Donner? Donner was the cook of the late Willie Collins. He it was who’d fetched, in payment for saleratus, the buttons with hens on them which now adorned Flory’s makeshift uniform. Donner had not died with the ringleaders, he had been sentenced to the chain gang, had served his sentence, was now become a sniveling beggar, lethargic, dropsical. Once he had been savage, surly, once he had overawed the other prisoners, had preyed upon weak ones. Now he tottered toward his doom unwashed, unfed, unfeared, unloved. Sometimes his wheezing voice reached to the hearing of Floral Tebbs when Flory stood on his platform. Hi . . . guard . . . member me? Donner? Man who got you those buttons . . . you member . . . with eagles, like you wanted? Please . . . give me . . . give me . . .

  Yank, said Flory haughtily, what you got to trade?

  Me? I got . . . nothing . . . please . . . give me a gristly bone, maybe? Or you got . . . lard, like?

  Can’t make no trade less you got something to trade.

  Got . . . maybe . . . bacon? One day . . . seen you eating a chunk of pork up there. . . .

  Now, listen, you old greasy mechanic you— Get away from here fore I take a pot-shot at you!

  The brim of the quilted hat was folded under clogging rainfall, it was like an old woman’s sunbonnet, heavier than any old woman’s sunbonnet, more grotesque. Distantly Flory heard the creaking of wagons on an adjacent road beyond the trees, the creaking of wagons being hauled up the hill with their loads of dead bodies. Rain seemed thinner now, you could hear things, you couldn’t hear the mutter of Andersonville and it seemed good to get loose from it; but you observed the faraway snap of a whip, you heard the driver ordering his team, Now you boys walk off on your tails!

  —Donner. Why not shoot Donner, next time he came doddering around?

  —Shoot somebody.

  —Some damn Yankee, some old bastard Yankee.

  —Or just fire at random, maybe somebody would get hit? If Captain Wirz demanded to know why Flory had fired, he could say, Twas an accident. That old hammer just cotched on my clothes, sir. It did.

  No! For the other boys had fired deliberately, they had aimed at specific individuals, had picked them out in their sights. They had stood like soldiers defending a barricade (and certainly they were in an act of defense, as sworn to serve. They were defending Georgia against the horde of hated savages within that fence). Mackey and Irby had done a studied purposeful thing; each of them had; they won praise for it. Floral Tebbs might never hold up his head beneath its sagging soaked drippings of calico, he might never claim to be a man until his finger squeezed the trigger and the charge split the air and split an enemy’s body. . . .

  What you see this time, Flory?

  Never saw nothing. Heard some wagons yonder.
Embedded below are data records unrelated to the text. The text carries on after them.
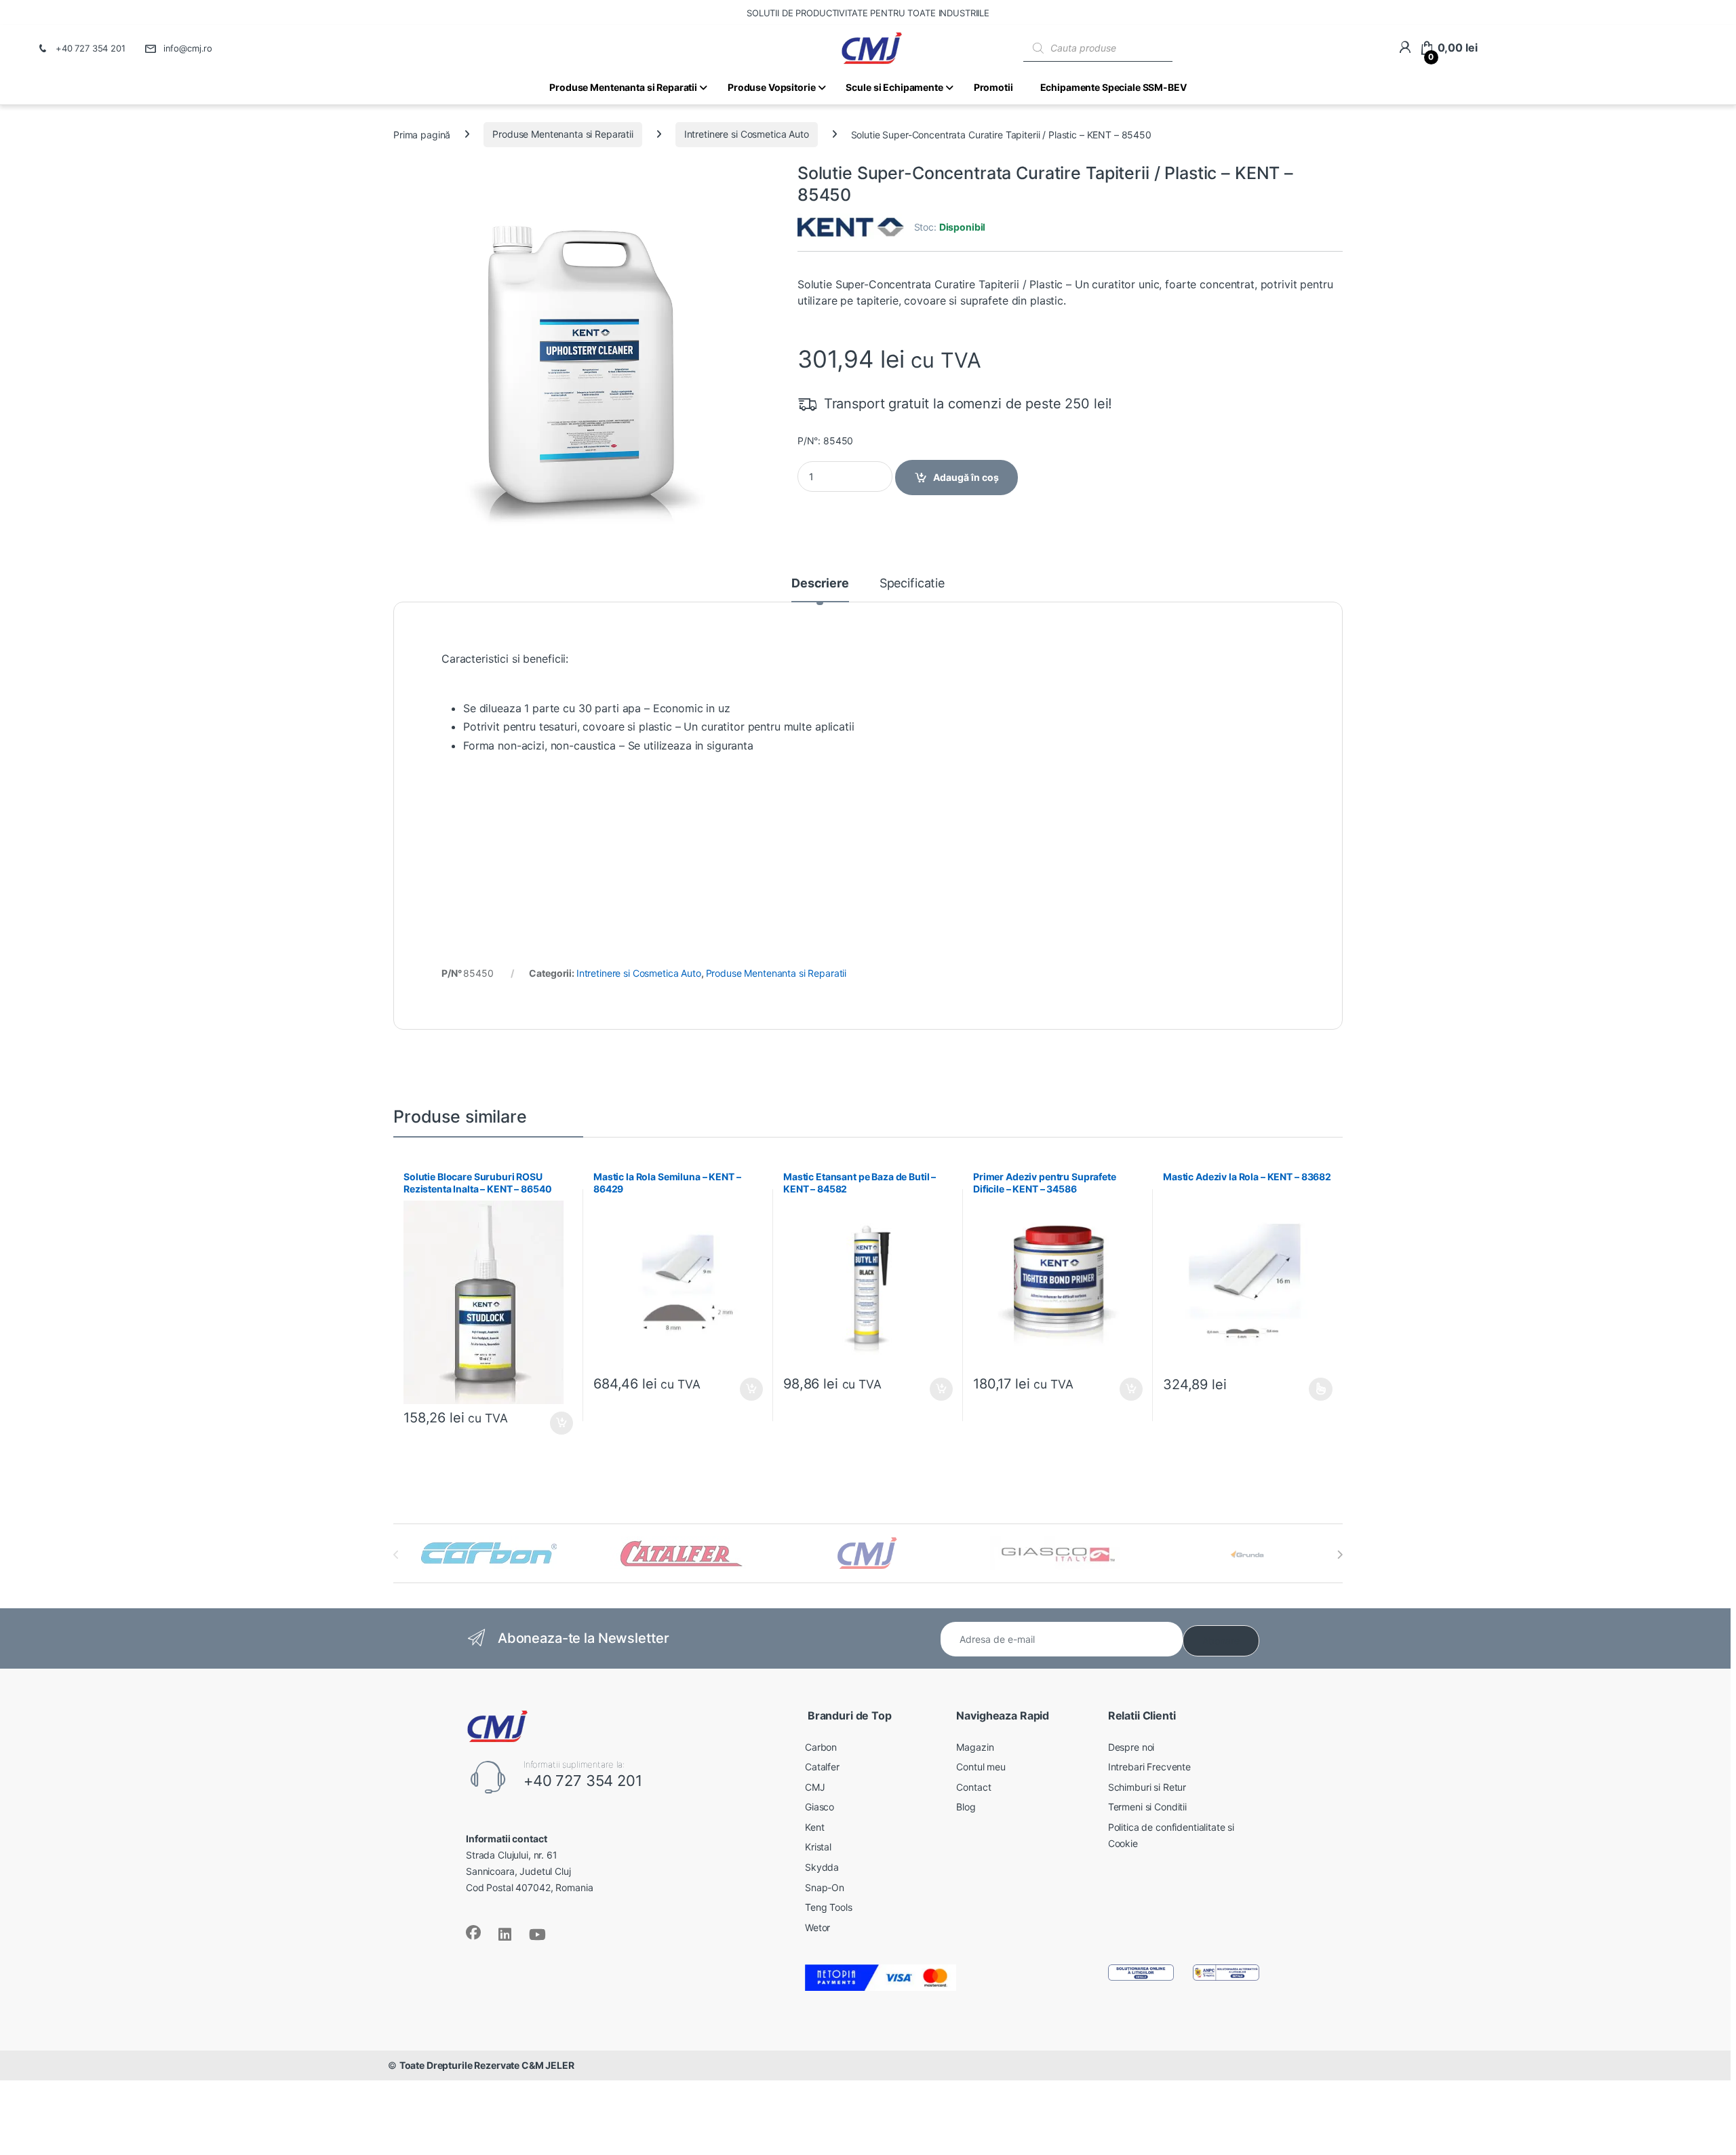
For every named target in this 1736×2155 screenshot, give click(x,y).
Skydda (822, 1867)
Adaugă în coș (966, 477)
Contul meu (981, 1766)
  Must have been on the graveyard road.

  By Jesus God, Norrel, I did think I smelt something for sure!

  Hain’t you ever been On Picket hereabouts before, Barty? You ought to been here on a hot day like a couple weeks since. By God, them damn Yanks did stink meaner than a bucket of turds.

  You know, they ought to plant them deeper.

  Sure ought. You hear how them hogs got to rooting?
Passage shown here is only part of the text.